19 Working with JSON

JavaScript and other web technologies are intimidating and time-consuming to learn, but by borrowing some knowledge of R’s data structures38, we can get up and running with useful examples fairly quickly. JavaScript Object Notation (JSON) is a popular data-interchange format that JavaScript uses to work with data. As turns out, working with JSON in JS is somewhat similar to working with list()s in R – both are recursive and heterogeneous data structures that have similar semantics for accessing values. In JSON, there are three basic building blocks: objects, arrays, and primitive data types (e.g., number, string, boolean, null, undefined).

Loosely speaking, a JSON array is similar to a un-named list() in R and a JSON object is similar to an un-named list(). In fact, if you’re already comfortable creating and subsetting named and un-named list()s in R, you can transfer some of that knowledge to JSON arrays and objects.

19.1 Assignment, subsetting, and iteration

In R, the <- operator assigns a value to a name, and the [[ operator extracts a list element by index:

arr <- list("hello", "world", 10)
arr[[1]]
#> "hello"

In JS, the = assigns a value to a name. When assigning a new name, you should include the var keyword (or similar) to avoid creation of a global variable. The [ operator extracts list elements by index, but be careful, indexing in JS starts at 0 (not 1)!

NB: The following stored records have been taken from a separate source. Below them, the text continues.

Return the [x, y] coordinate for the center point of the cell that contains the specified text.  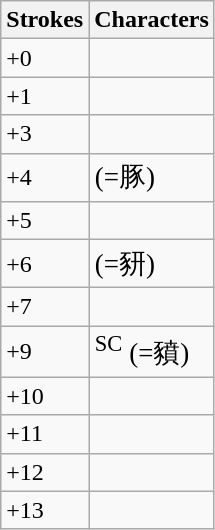
+12 [45, 472]
Strokes [45, 20]
+6 [45, 263]
SC (=豶) [152, 352]
+9 [45, 352]
+11 [45, 434]
(=豚) [152, 177]
+7 [45, 307]
+4 [45, 177]
+1 [45, 96]
(=豜) [152, 263]
Characters [152, 20]
+10 [45, 396]
+3 [45, 134]
+13 [45, 510]
+0 [45, 58]
+5 [45, 220]
Return (X, Y) of the center of cell containing provided text 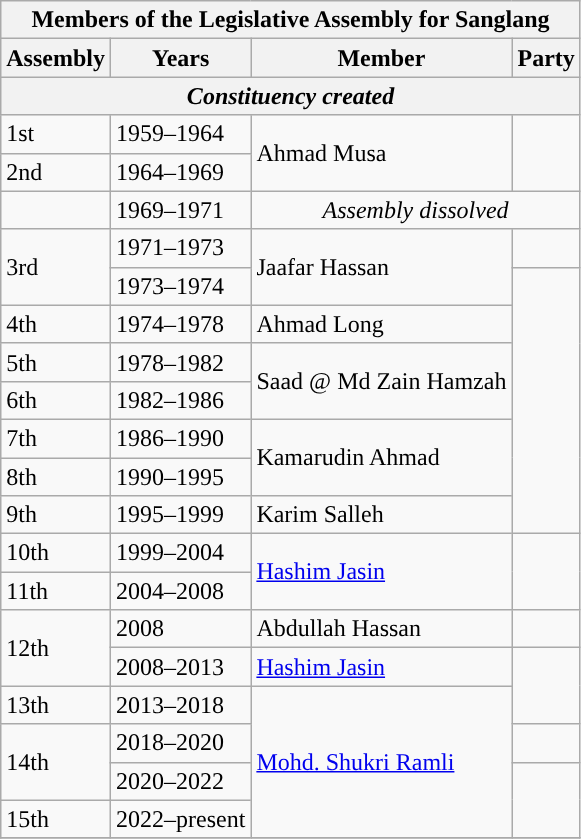
4th (56, 324)
15th (56, 819)
2008–2013 (180, 667)
2020–2022 (180, 781)
1969–1971 (180, 210)
9th (56, 515)
2004–2008 (180, 591)
Constituency created (291, 96)
1982–1986 (180, 400)
5th (56, 362)
Ahmad Musa (382, 153)
1999–2004 (180, 553)
2nd (56, 172)
Abdullah Hassan (382, 629)
Member (382, 58)
7th (56, 438)
12th (56, 648)
10th (56, 553)
13th (56, 705)
8th (56, 477)
1978–1982 (180, 362)
1990–1995 (180, 477)
Karim Salleh (382, 515)
1973–1974 (180, 286)
2018–2020 (180, 743)
Ahmad Long (382, 324)
2008 (180, 629)
Kamarudin Ahmad (382, 457)
1971–1973 (180, 248)
2022–present (180, 819)
Party (546, 58)
1st (56, 134)
Saad @ Md Zain Hamzah (382, 381)
Members of the Legislative Assembly for Sanglang (291, 20)
1974–1978 (180, 324)
Assembly (56, 58)
11th (56, 591)
Mohd. Shukri Ramli (382, 762)
1995–1999 (180, 515)
1964–1969 (180, 172)
14th (56, 762)
Years (180, 58)
3rd (56, 267)
6th (56, 400)
Assembly dissolved (416, 210)
1986–1990 (180, 438)
2013–2018 (180, 705)
1959–1964 (180, 134)
Jaafar Hassan (382, 267)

var arr = ["hello", "world", 10];
arr[0]
// "hello"

In R, the $ and [[ operator can be used to extract list elements by name. The difference is that $ does partial matching of names, while [[ requires the exact name.

obj <- list(x = c("hello", "world"), zoo = 10)
obj$z
#> 10
obj[["zoo"]]
#> 10

In JS, the . and [ operator can be used to extract list elements by name. In either case, the naming must be exact.

var obj = {
  x: ["hello", "world"],
  zoo: 10
}
obj.zoo
// 10
obj['zoo']
// 10

Unlike R list()s, arrays and objects in JS come with properties and methods that can be accessed via the . operator. Arrays, in particular, have a length property and a map() method for applying a function to each array element:

arr.length
// 3
arr.map(function(item) { return item + 1; });
// ["hello1", "world1", 11]

In R, both the lapply() and purrr::map() family of functions provide a similar functional interface. Also, note that operators like + in JS do even more type coercion than R, so although item + 1 works for strings in JS, it would throw an error in R (an that’s ok, most times you probably don’t want to add a string to a number)! If instead, you wanted to only add 1 to numeric values, you could use is.numeric() in R within an if else statement.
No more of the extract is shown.